The most compelling evidence for starting ART this early came from two studies that used sophisticated statistical methods to analyze pooled outcomes data from clinical cohorts (JW AIDS Clin Care Apr 17 2009). In the NA-ACCORD study of 22 North American cohorts, patients with CD4 counts between 351 and 500 cells/mm3 who deferred therapy were 69% more likely to die during follow-up than patients with similar CD4 counts who started ART immediately; among patients with CD4 counts >500 cells/mm3, deferring treatment was associated with a 94% increased risk for death. Both differences were significant, even after adjustment for multiple comorbidities.
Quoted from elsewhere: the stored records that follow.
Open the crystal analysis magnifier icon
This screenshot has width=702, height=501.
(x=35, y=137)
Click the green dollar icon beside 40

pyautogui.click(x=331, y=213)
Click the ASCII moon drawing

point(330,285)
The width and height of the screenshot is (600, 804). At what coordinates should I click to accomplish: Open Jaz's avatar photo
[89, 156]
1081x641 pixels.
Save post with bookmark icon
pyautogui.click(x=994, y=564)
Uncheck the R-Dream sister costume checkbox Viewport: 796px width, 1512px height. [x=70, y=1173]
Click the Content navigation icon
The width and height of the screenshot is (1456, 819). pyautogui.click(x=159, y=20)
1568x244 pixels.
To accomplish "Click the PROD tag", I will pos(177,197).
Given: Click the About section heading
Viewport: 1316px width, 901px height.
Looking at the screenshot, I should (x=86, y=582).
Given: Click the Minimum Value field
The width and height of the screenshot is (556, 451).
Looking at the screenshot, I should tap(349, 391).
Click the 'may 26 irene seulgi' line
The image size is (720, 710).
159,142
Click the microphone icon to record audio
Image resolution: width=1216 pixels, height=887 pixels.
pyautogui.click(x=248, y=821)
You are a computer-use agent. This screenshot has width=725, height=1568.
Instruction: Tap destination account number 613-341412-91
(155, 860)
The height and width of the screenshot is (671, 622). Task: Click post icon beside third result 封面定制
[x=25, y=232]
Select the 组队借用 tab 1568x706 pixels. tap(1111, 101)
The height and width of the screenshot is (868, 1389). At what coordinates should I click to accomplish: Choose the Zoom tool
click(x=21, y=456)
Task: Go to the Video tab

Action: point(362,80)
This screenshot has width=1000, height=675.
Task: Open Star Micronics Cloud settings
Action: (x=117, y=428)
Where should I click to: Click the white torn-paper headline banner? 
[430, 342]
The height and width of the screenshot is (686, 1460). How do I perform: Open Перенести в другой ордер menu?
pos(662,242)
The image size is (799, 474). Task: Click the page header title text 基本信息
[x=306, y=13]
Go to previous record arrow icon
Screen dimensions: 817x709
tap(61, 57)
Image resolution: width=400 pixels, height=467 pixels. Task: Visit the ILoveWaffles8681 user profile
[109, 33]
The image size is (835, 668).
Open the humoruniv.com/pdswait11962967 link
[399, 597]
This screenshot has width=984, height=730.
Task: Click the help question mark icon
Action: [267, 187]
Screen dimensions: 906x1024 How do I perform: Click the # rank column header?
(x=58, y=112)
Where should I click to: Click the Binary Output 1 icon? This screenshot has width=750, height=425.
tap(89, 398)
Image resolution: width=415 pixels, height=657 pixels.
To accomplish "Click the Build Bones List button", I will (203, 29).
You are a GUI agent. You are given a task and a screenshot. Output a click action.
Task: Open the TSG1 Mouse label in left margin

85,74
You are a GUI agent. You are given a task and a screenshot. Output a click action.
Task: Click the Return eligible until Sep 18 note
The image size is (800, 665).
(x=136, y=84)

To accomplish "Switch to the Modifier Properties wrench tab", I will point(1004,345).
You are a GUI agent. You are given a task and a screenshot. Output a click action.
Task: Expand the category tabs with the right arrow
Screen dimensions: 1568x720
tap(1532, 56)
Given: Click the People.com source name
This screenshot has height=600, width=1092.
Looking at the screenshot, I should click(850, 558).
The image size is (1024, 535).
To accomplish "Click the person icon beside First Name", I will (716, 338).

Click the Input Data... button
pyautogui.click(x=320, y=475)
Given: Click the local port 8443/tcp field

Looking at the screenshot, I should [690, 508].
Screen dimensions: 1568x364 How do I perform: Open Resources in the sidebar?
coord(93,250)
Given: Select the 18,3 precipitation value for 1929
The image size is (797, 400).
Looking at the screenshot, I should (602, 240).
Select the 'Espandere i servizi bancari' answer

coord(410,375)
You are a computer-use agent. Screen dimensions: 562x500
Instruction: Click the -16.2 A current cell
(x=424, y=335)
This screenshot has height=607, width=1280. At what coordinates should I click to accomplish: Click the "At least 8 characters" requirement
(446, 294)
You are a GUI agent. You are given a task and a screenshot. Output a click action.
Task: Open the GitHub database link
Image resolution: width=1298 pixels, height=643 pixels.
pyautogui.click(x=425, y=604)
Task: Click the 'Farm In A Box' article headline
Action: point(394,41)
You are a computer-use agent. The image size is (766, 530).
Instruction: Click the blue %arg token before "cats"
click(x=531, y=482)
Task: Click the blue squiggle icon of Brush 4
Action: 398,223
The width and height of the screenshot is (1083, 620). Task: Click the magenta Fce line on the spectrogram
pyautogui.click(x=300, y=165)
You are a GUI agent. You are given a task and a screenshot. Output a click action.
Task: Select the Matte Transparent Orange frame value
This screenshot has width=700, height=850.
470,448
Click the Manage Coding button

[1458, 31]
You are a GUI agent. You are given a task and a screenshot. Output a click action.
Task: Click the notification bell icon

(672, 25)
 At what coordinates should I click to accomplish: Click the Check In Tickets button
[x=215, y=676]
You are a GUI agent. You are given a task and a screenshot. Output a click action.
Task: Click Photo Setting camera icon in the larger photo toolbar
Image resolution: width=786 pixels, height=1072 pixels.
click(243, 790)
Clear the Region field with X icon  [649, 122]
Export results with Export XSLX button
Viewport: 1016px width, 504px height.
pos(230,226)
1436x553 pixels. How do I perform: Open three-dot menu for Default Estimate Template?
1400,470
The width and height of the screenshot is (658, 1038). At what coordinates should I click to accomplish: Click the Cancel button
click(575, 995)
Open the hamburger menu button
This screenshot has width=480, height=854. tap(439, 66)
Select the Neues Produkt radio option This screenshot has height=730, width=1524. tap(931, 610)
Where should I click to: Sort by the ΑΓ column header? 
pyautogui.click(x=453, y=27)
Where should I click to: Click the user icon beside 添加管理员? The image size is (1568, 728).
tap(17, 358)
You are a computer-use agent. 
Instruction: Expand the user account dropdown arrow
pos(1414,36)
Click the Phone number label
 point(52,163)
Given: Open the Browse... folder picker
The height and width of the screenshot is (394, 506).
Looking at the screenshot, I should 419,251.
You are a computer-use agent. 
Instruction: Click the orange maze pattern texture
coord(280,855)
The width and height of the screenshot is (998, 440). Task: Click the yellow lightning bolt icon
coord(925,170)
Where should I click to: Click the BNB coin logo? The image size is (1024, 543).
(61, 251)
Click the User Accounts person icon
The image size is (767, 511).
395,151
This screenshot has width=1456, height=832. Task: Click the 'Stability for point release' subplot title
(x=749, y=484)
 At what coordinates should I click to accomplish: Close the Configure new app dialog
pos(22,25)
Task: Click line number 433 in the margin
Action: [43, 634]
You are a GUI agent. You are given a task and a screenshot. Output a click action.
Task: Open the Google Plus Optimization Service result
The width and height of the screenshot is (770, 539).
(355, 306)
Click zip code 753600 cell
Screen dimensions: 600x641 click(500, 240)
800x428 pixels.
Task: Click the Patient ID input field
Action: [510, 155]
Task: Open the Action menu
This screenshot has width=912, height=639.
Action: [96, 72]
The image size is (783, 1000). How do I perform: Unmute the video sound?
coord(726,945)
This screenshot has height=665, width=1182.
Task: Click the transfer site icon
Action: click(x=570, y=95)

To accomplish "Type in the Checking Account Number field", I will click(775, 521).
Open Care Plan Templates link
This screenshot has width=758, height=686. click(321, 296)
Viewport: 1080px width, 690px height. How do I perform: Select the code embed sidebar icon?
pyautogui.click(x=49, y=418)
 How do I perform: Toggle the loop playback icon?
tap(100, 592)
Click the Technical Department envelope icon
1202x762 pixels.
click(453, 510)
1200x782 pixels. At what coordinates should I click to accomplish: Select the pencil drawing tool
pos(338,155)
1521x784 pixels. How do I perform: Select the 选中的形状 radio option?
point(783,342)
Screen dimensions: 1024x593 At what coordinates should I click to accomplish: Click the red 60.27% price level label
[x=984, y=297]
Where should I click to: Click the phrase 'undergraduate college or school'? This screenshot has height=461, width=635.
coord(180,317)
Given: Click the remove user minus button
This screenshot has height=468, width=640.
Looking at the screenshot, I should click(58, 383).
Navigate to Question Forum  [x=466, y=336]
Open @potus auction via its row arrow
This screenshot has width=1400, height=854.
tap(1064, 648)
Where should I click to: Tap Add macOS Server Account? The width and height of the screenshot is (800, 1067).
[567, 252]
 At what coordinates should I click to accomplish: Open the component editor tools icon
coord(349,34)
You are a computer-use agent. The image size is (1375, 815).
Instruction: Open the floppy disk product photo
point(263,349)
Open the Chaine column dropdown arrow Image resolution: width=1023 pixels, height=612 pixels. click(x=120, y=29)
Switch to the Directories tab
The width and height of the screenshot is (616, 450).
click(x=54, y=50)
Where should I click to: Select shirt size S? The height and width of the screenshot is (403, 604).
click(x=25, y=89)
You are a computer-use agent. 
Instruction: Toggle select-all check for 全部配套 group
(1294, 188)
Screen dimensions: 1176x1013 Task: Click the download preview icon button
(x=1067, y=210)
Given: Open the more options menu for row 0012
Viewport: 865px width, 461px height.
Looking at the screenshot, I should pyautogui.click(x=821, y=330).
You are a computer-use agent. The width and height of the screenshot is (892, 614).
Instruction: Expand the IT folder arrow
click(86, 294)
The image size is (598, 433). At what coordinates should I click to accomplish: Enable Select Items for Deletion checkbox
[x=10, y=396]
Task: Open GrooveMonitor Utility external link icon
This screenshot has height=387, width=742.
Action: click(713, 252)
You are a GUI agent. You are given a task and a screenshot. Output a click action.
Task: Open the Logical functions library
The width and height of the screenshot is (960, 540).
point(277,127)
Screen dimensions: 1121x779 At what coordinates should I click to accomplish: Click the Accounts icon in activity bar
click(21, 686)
Similarly, in a pooled analysis of data from more than 24,000 patients in Europe and North America, deferring ART until CD4 counts were between 251 and 350 cells/mm3 was associated with a 28% increased risk for AIDS or death (no increase was seen for death alone).
Smaller studies suggested possible explanations for these observations. Among 366 patients with complete virologic suppression, the chances that CD4-cell counts would rise into the normal range were far higher among those who started ART with CD4 counts >300 cells/mm3 than among those who started it with lower counts (JW AIDS Clin Care Mar 2 2009). Among children with vertically acquired infection, B-cell number and function were significantly better among those who started ART in the first year of life than among those who started it later (JW AIDS Clin Care Jun 22 2009). Among 243 patients who experienced virologic rebound after initial virologic suppression, major resistance mutations were seen in fewer patients who started ART at CD4 counts >350 cells/mm3 than in those who started it at lower counts (JW AIDS Clin Care Jul 13 2009).
Meanwhile, in the developing world, treatment is seldom initiated until CD4 counts drop below 200 cells/mm3 or clinical AIDS develops, but this year a randomized controlled trial of early versus late treatment in Haiti had to be stopped after the Data and Safety Monitoring Board found a significant survival benefit from starting ART at CD4 counts between 200 and 350 cells/mm3 (JW AIDS Clin Care Aug 31 2009).
Of course, these findings tell only part of the story. Studies of the cumulative, long-term, treatment-related side effects associated with early versus late ART will supply some of the rest, while each patient's personal risk-benefit calculation will continue to weigh heavily in all treatment decisions.